Compose $F$ into itself $k$ times algebraically. Do a few rounds by hand on paper and you'll notice a pattern emerge:

$F^k(x) = a^k x + (a^{k-1} + a^{k-2} + ... + a^1 + 1) b\ \text{ mod } m$. The more-formal notation would be $\displaystyle F^k(x) = a^k x + \sum_{i=0}^{k-1} ba^i\ \text{ mod } m$.

The summation forms a geometric series. According to that Wikipedia page, we can thus transform the expression to: $\displaystyle F^k(x) = a^k x + \frac{ b(1 - a^k) } { 1 - a } \ \text{ mod } m$

Exponentiation by squaring is required to perform the exponentiations, and modular multiplicative inverse to perform the division.

Method 2:

Notice that composing LCFs are associative, i.e. $(f\ ; g)\ ; h = f\ ; (g\ ; h)$. The proof can be done by working out the algebra, and is thus left as an exercise.

The "exponentiation by squaring" method works on all associative operations, so it can be adapted to the compose operation as well. We can thus obtain $F^k$, $F$ composed into itself $k$ times.

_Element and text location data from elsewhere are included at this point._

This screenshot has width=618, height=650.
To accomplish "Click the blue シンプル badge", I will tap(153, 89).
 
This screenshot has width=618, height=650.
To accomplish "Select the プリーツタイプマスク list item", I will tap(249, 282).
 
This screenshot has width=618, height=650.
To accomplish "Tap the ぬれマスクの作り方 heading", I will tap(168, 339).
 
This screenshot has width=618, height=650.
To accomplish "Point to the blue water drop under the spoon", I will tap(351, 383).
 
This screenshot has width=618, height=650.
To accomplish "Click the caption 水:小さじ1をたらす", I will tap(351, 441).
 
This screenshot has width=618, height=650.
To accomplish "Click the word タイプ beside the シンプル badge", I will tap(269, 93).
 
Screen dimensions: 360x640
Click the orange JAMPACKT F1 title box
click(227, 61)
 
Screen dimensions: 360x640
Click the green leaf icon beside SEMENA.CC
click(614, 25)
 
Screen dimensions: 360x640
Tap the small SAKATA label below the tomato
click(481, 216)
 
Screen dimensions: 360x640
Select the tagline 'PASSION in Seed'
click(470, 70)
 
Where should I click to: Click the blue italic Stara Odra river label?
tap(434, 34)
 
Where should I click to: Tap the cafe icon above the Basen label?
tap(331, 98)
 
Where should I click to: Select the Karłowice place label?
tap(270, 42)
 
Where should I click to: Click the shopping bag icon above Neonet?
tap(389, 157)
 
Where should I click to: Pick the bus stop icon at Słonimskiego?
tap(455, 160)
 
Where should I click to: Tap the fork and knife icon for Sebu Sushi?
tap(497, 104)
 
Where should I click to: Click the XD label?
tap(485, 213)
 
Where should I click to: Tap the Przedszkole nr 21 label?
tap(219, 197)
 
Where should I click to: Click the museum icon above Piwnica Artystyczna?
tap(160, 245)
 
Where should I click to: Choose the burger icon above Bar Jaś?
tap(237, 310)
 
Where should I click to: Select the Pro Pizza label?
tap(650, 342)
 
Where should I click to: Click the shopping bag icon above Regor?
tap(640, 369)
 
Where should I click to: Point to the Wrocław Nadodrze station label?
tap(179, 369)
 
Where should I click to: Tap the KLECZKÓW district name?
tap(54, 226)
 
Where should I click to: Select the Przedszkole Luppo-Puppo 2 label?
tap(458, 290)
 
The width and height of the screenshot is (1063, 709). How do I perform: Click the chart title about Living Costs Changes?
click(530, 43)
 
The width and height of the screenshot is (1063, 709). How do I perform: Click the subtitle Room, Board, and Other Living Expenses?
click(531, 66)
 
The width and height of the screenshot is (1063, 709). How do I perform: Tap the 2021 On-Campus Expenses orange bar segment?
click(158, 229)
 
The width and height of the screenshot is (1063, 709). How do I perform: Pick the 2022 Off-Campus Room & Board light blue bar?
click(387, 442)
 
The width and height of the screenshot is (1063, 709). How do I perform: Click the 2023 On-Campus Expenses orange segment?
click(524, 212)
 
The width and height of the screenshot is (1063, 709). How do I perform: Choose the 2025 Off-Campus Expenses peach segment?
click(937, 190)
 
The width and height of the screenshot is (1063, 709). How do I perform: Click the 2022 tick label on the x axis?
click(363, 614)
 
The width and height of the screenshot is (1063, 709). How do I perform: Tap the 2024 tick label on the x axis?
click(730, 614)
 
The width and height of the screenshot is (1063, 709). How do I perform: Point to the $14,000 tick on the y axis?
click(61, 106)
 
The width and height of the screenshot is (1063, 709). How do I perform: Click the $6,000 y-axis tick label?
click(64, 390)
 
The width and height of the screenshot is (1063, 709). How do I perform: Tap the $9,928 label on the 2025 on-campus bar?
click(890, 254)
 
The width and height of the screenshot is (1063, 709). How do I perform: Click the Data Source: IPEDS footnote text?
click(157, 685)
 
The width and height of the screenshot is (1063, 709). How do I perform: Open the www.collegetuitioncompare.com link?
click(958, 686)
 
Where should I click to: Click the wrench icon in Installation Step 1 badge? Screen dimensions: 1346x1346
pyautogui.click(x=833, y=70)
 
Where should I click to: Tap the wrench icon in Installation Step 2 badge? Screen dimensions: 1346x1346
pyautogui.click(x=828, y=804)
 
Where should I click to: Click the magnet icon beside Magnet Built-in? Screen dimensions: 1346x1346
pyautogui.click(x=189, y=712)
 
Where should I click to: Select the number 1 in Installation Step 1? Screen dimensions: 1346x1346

For example, we could adapt the pseudocode for exponentiation by squaring (from Modular Arithmetic for Beginners) like this:

function pow_compose(f: lcf, k: int64) → lcf:
g := lcf(1, 0)
while k > 0:
if k is odd:
g := compose(g, f)
k := ⌊k/2⌋
f := compose(f, f)
return g


Notice how multiplication is replaced with the compose function we used to compose the steps in the input, and the initial multiplicative identity of 1 is replaced with the "identity LCF" $f(x) = x \text{ mod } m$, i.e. $(1, 0)$

Continued:

Now for the last step. Notice that we're not asked for where card $x$ ends up, but rather what card is in position $x$. To do that, we need to invert the function $F^k$. Let $F^k(x) = Ax + B\ \text{ mod } m$.

We invert it by substitution: $x = A \cdot F^{-k}(x) + B\ \text{ mod } m$, therefore $F^{-k}(x) = \dfrac {x - B} A\ \text{ mod } m$. Again this requires an application of modular multiplicative inverse.

Plug in $2020$ for $x$, and we should finally get our solution. Whew.